Screen Screams: ‘Ganja & Hess’ Review

It’s that time of the year again. The month of October is upon us. So to celebrate, we at Full Circle Cinema put together another curated, month-long series with Screen Screams. This year, we will be checking our clocks as we wait in anticipation for the forbidden delight we call “the midnight movie”. And with midnight movies comes a variety of projects that are perhaps too niche for the masses. Today, it’s time to dissect the dreamy horror gem Ganja & Hess.
I firmly stand by my belief that the 1970s was the best decade for horror movies. So many incredible and influential horror films were released in that span of time, and Ganja & Hess is a part of that pantheon. While it does have some of the bloody bravado of other horror films in this era, Ganja & Hess stands out as a dreamy and experimental tale of vampirism.
Dr. Hess Green (Duane Jones) is a prominent anthropologist who is attacked by his mentally unstable assistant George Meda (Bill Gunn, who also directs). Dr. Green is stabbed three times with an ancient dagger from the Myrthian civilization which he had been studying. His would-be murderer commits suicide and Dr. Green awakens to lap his assistant’s blood off the floor. The dagger has turned him into a vampire, immortal and hungry for blood. When George’s wife Ganja (Marlene Clark) comes looking for her husband, she and Dr. Green begin a beautiful, bloody, brutal affair.
READ: Screen Screams: ‘Evil Dead II’ Review
Ganja & Hess marked both Duane Jones’s return to the big screen and his return to the horror genre, following his revolutionary performance in 1968’s Night of the Living Dead. Dr. Green is a complicated man, barring the unquenchable thirst for blood. He is an anthropologist, a scholar, the only Black man in his neighborhood, and Jones portrays him with gravitas. You can constantly see the wheels turning in his mind, a man who fought so hard for control who is beginning to lose it.
Ganja Meda is Dr. Hess’s perfect counterpart, preferring to loudly speak her mind rather than contemplate in silence. Her monologue about her mother that comes a little more than halfway through the film deserves all the accolades. The two have electric on-camera chemistry due in no small part to this push and pull dynamic.
The cinematography is gorgeous and fresh, even though the film is nearly 50 years old. Cinematographer James E. Hinton severs parts of the human body in his framing; a pair of legs dangling from a tree, a red-nailed hand gripping a phone… Frequently the only bodies shown in full are statues or paintings, who stare out at the audience while the soundtrack crescendos. In a story about the body and the pains and pleasures therein, the cinematography captures these sensual highs and violent lows in an evocative and striking way.
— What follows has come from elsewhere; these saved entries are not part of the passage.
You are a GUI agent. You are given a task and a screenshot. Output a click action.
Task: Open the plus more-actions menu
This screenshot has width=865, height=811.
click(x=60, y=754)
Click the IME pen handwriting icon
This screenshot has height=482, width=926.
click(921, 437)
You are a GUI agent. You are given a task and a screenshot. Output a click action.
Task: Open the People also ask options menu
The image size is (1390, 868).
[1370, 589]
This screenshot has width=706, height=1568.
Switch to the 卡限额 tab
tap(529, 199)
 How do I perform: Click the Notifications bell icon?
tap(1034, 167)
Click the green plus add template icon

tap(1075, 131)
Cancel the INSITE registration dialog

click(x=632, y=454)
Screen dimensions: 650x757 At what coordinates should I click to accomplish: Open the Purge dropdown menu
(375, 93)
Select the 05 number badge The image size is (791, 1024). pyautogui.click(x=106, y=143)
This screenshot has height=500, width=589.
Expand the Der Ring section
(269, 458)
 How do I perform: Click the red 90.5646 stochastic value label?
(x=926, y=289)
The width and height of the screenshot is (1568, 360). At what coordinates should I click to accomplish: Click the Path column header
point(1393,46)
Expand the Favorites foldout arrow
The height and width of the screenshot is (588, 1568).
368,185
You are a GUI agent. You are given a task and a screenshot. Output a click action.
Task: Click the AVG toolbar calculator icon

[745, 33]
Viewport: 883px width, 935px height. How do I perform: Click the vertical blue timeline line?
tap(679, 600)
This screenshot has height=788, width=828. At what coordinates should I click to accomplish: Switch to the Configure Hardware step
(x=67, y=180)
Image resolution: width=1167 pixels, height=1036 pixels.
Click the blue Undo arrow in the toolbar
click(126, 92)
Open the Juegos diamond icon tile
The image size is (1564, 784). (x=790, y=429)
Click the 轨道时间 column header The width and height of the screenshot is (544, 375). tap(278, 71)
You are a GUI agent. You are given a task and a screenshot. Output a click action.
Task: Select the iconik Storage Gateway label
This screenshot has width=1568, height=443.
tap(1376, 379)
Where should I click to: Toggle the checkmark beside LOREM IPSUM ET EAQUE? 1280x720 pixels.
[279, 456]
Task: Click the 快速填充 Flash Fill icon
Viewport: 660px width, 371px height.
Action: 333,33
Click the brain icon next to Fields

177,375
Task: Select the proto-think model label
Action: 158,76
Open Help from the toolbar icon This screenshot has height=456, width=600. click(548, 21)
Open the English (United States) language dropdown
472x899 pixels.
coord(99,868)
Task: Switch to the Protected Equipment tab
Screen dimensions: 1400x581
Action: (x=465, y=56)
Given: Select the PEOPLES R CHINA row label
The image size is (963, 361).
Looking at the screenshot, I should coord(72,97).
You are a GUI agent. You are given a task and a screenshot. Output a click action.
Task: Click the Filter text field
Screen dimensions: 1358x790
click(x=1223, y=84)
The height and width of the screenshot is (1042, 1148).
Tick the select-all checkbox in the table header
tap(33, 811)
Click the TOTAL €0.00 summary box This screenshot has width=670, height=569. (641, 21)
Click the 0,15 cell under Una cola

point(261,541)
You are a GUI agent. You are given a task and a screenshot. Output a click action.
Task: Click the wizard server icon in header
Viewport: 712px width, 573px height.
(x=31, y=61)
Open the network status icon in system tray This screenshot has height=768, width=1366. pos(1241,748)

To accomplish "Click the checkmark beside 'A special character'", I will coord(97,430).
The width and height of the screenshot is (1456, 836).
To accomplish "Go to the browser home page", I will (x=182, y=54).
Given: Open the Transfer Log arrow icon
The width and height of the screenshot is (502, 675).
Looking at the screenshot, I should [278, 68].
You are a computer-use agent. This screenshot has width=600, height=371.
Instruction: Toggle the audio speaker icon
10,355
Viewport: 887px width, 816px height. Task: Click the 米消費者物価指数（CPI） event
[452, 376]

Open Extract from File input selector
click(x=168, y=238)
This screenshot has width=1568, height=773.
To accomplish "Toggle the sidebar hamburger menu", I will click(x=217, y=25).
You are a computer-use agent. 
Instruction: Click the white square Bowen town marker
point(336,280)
Gunn takes a classic tale of vampirism and elevates it into a dreamy film that flits between worlds ancient and modern. He ponders religion, sex, and African-American identity against the backdrop of Dr. Green’s lavish mansion and the dark deeds committed inside. Ganja & Hess is a phenomenal work of 70s horror, of experimental film, of cinema period. – Audrey Griffin
Rating: 9/10
Ganja & Hess is available on Blu-ray and Digital HD.